> **FRAGMENT DOKUMENTU**:
Reklama

Miłosierdzie Jego nie zna granic... (2)

Niedziela zamojsko-lubaczowska 17/2004

Bądź na bieżąco!

Zapisz się do newslettera

WI poł. XX w., 7-letnia dziewczynka pierwszy raz usłyszała wezwanie Boże - łaskę powołania do życia zakonnego. Kilka lat później na balu, kiedy wszyscy dobrze się bawili, jej dusza doznawała wewnętrznych utrapień. Gdy zaczęła tańczyć, ujrzała Jezusa - umęczonego, obnażonego z szat, okrytego ranami, który powiedział jej: „Dokąd cię cierpiał będę i dokąd mnie zwodzić będziesz” (Dz. 9). Była to Helena Kowalska - późniejsza św. s. Faustyna, sekretarka Bożego miłosierdzia. Jej to Jezus objawiał się i nakazywał szerzyć kult Jego miłosierdzia. Obraz Jezusa Miłosiernego, namalowany na polecenie Zbawcy, odbiera dziś cześć w wielu kościołach i domach. Koronka do Bożego Miłosierdzia podyktowana przez Jezusa jest odmawiana przez miliony ludzi na całym świecie. Jezus często przypominał s. Faustynie, by z całą mocą mówiła o miłosierdziu Jego. Mówił wciąż o mocy Koronki do Bożego Miłosierdzia: „Każdą duszę bronię w godzinie śmierci, jako swej chwały, która odmawiać będzie tę koronkę albo przy konającym inni odmówią - jednak odpustu tego samego dostępują. Kiedy przy konającym odmawiają tę koronkę, uśmierza się gniew Boży, a miłosierdzie niezgłębione ogarnia duszę i poruszają się wnętrzności miłosierdzia mojego, dla bolesnej męki Syna mojego” (Dz. 811), w innym miejscu: „O, jak wielkich łask udzielę duszom, które odmawiać będą tę koronkę, wnętrzności miłosierdzia mego poruszone są dla odmawiających tę koronkę” (Dz. 848).
W naszej diecezji są trzy parafie pod wezwaniem Bożego Miłosierdzia: w Harasiukach, Gozdowie i Zamościu na osiedlu Słoneczny Stok. Ja sam pochodzę z tej ostatniej parafii. Codziennie o godz. 15.00 odmawiana jest w moim kościele Koronka do Bożego Miłosierdzia, a w piątki przed Mszą św. o godz. 18.00. Od niedawna w parafii znajdują się relikwie św. s. Faustyny. Szczególnie uroczyście przeżywany jest odpust parafialny przypadający w II Niedzielę Wielkanocy, w uroczystość Miłosierdzia Bożego. Przed tą uroczystością cała parafia przeżywała nowennę.

> **ZAPISANE DANE**:
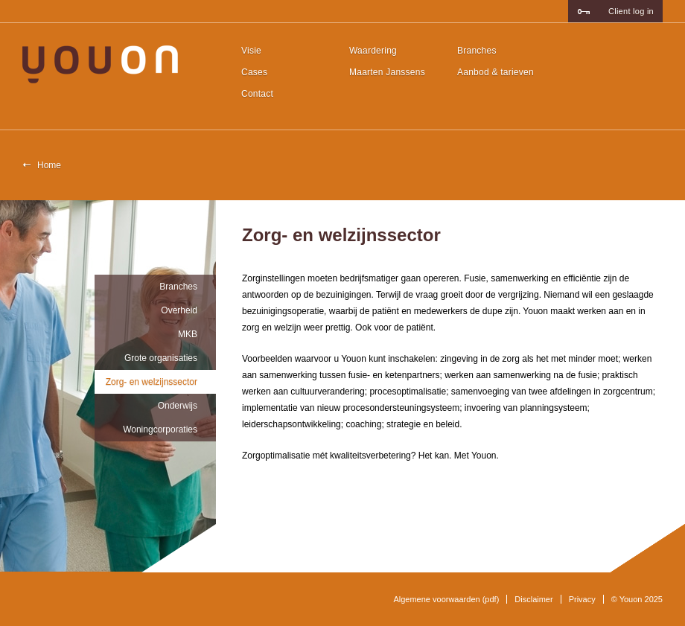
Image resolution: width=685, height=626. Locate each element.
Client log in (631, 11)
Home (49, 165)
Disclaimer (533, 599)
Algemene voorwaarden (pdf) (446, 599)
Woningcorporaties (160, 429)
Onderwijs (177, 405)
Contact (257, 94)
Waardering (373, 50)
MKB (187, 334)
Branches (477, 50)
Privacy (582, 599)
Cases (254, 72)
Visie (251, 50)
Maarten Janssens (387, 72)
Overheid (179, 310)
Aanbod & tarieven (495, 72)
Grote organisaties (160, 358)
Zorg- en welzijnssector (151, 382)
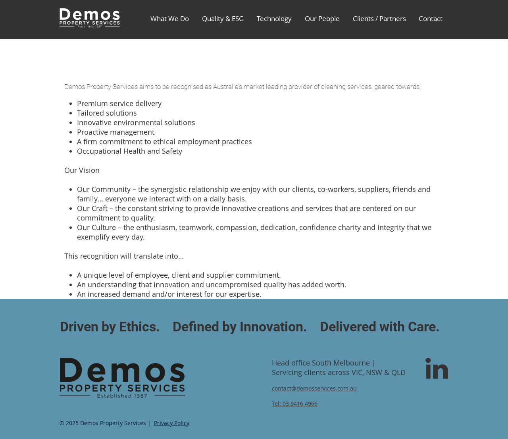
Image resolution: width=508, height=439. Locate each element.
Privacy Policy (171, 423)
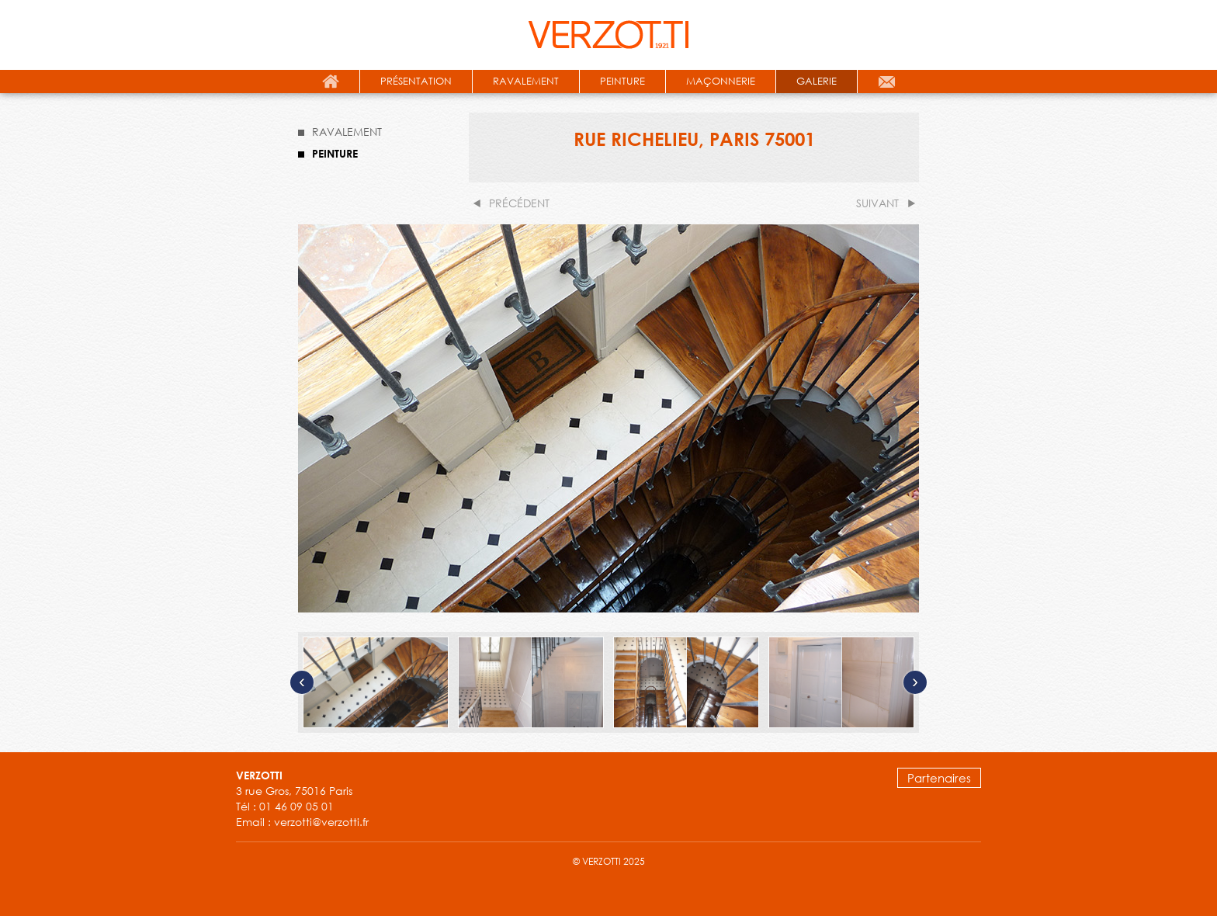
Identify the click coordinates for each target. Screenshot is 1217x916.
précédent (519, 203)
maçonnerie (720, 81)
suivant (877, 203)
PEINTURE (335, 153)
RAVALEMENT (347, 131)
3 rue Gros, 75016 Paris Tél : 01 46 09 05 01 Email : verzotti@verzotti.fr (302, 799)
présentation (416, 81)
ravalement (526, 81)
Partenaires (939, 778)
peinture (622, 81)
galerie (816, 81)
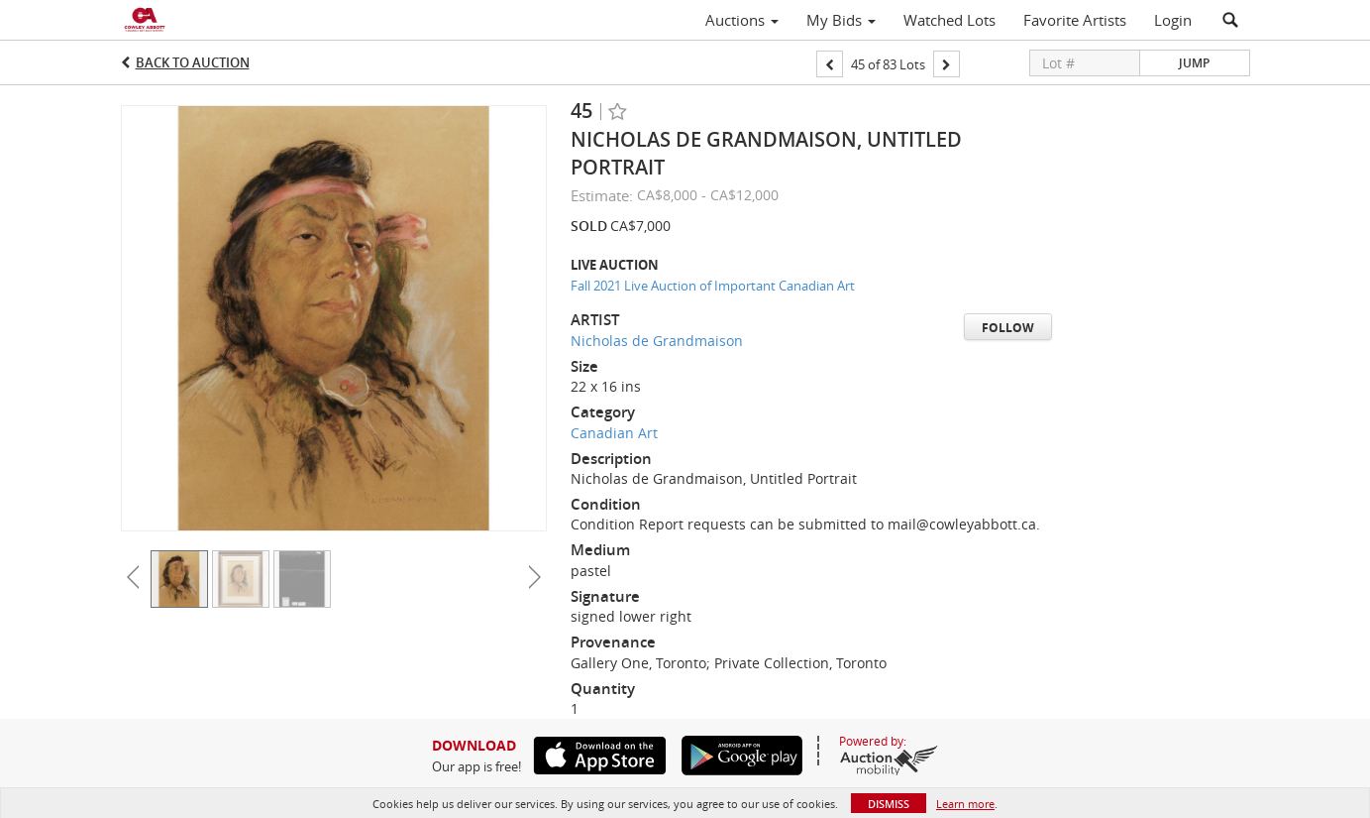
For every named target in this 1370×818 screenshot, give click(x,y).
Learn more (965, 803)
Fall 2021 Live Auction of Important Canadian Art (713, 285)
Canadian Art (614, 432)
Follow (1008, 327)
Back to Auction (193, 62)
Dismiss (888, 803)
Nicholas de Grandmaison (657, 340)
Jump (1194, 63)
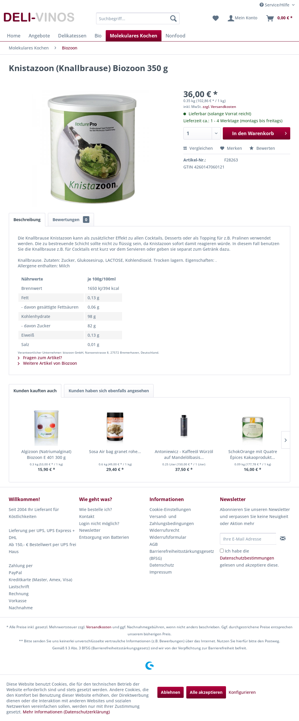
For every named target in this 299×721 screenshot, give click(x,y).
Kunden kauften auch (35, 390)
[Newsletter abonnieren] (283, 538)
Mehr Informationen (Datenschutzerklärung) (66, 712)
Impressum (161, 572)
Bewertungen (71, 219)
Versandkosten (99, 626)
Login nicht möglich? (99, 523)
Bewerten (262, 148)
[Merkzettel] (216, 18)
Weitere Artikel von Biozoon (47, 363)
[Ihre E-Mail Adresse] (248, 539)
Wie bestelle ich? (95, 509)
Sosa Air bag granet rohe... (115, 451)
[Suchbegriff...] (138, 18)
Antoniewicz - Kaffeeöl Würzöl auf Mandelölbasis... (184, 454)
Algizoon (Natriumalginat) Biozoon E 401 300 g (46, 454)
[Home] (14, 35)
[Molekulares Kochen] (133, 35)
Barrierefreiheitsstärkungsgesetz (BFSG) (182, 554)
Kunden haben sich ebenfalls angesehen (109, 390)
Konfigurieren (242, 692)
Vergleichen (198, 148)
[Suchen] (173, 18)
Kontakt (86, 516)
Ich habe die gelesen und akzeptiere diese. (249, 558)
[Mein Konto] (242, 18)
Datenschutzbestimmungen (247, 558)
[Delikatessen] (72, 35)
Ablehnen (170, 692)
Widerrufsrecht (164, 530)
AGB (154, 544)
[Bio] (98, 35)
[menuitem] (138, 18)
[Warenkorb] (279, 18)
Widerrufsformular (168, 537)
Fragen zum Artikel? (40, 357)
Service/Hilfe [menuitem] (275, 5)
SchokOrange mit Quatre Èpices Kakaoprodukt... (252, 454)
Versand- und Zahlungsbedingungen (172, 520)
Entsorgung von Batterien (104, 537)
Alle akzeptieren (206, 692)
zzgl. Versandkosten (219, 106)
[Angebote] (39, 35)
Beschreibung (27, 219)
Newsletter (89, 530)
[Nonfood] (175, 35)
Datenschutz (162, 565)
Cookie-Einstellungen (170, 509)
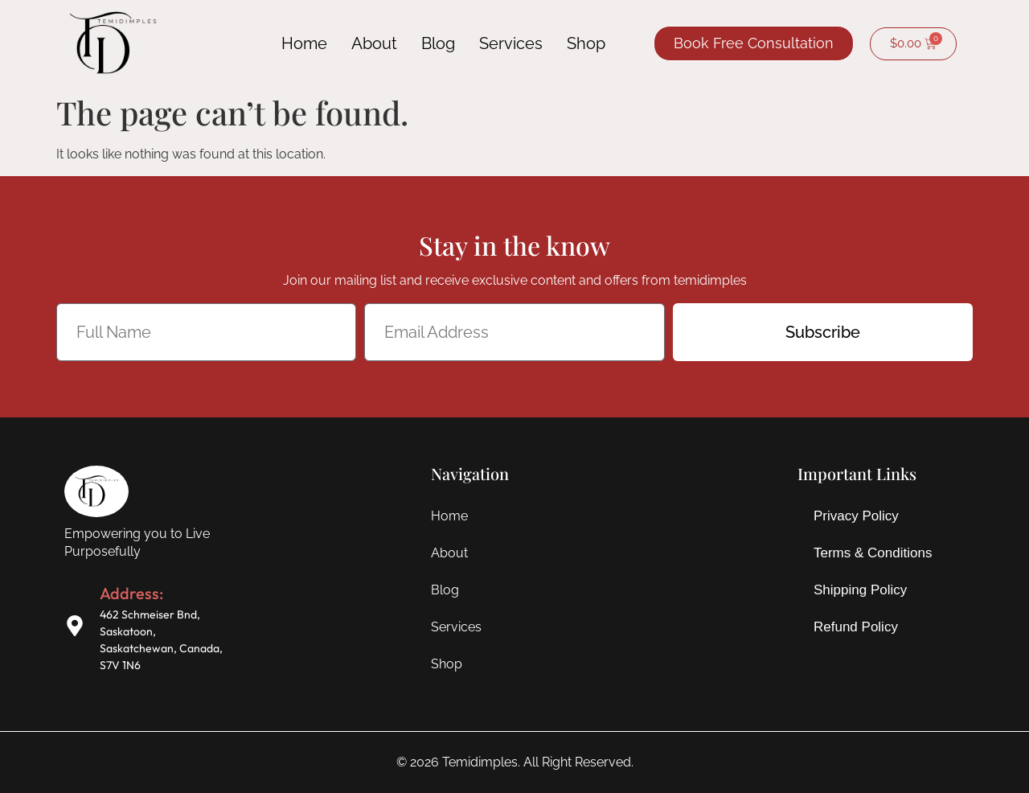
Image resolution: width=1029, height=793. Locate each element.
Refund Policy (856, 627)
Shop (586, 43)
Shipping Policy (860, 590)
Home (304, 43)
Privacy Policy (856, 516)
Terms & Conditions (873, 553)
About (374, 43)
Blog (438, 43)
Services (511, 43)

> **ZADANIE 1**: Przepisz dosłownie fragment tekstu o Bożym Miłosierdziu, zaczynając od słów "W naszej diecezji" i kończąc na słowach "parafia przeżywała nowennę.".
> **ZADANIE 2**:
Oceń, czy poniższe stwierdzenia są zgodne z tekstem o Bożym Miłosierdziu. Przy każdym odpowiedz „tak” lub „nie” i przytocz dokładnie rozstrzygające słowa tekstu.
(a) W diecezji znajdują się trzy parafie pod wezwaniem Bożego Miłosierdzia.
(b) W kościele na osiedlu Słoneczny Stok Koronkę do Bożego Miłosierdzia odmawia się codziennie o godz. 18.00.
(c) Odpust parafialny przypada w II Niedzielę Wielkanocy.
> **ZADANIE 3**: Wyjaśnij na podstawie tekstu o Bożym Miłosierdziu, dlaczego warto odmawiać Koronkę do Bożego Miłosierdzia przy konającym. Odpowiedz w jednym–trzech zdaniach.

> **ODPOWIEDŹ 1**:
W naszej diecezji są trzy parafie pod wezwaniem Bożego Miłosierdzia: w Harasiukach, Gozdowie i Zamościu na osiedlu Słoneczny Stok. Ja sam pochodzę z tej ostatniej parafii. Codziennie o godz. 15.00 odmawiana jest w moim kościele Koronka do Bożego Miłosierdzia, a w piątki przed Mszą św. o godz. 18.00. Od niedawna w parafii znajdują się relikwie św. s. Faustyny. Szczególnie uroczyście przeżywany jest odpust parafialny przypadający w II Niedzielę Wielkanocy, w uroczystość Miłosierdzia Bożego. Przed tą uroczystością cała parafia przeżywała nowennę.

> **ODPOWIEDŹ 2**:
(a) Tak: „W naszej diecezji są trzy parafie pod wezwaniem Bożego Miłosierdzia”.
(b) Nie: „Codziennie o godz. 15.00 odmawiana jest w moim kościele Koronka do Bożego Miłosierdzia”.
(c) Tak: „odpust parafialny przypadający w II Niedzielę Wielkanocy”.

> **ODPOWIEDŹ 3**: Według przytoczonych w tekście słów Jezusa (Dz. 811) odmawianie koronki przy konającym uśmierza gniew Boży, a niezgłębione miłosierdzie ogarnia jego duszę. Jezus zapowiada też, że w godzinie śmierci będzie bronił jako swej chwały każdej duszy, przy której inni odmówią tę koronkę.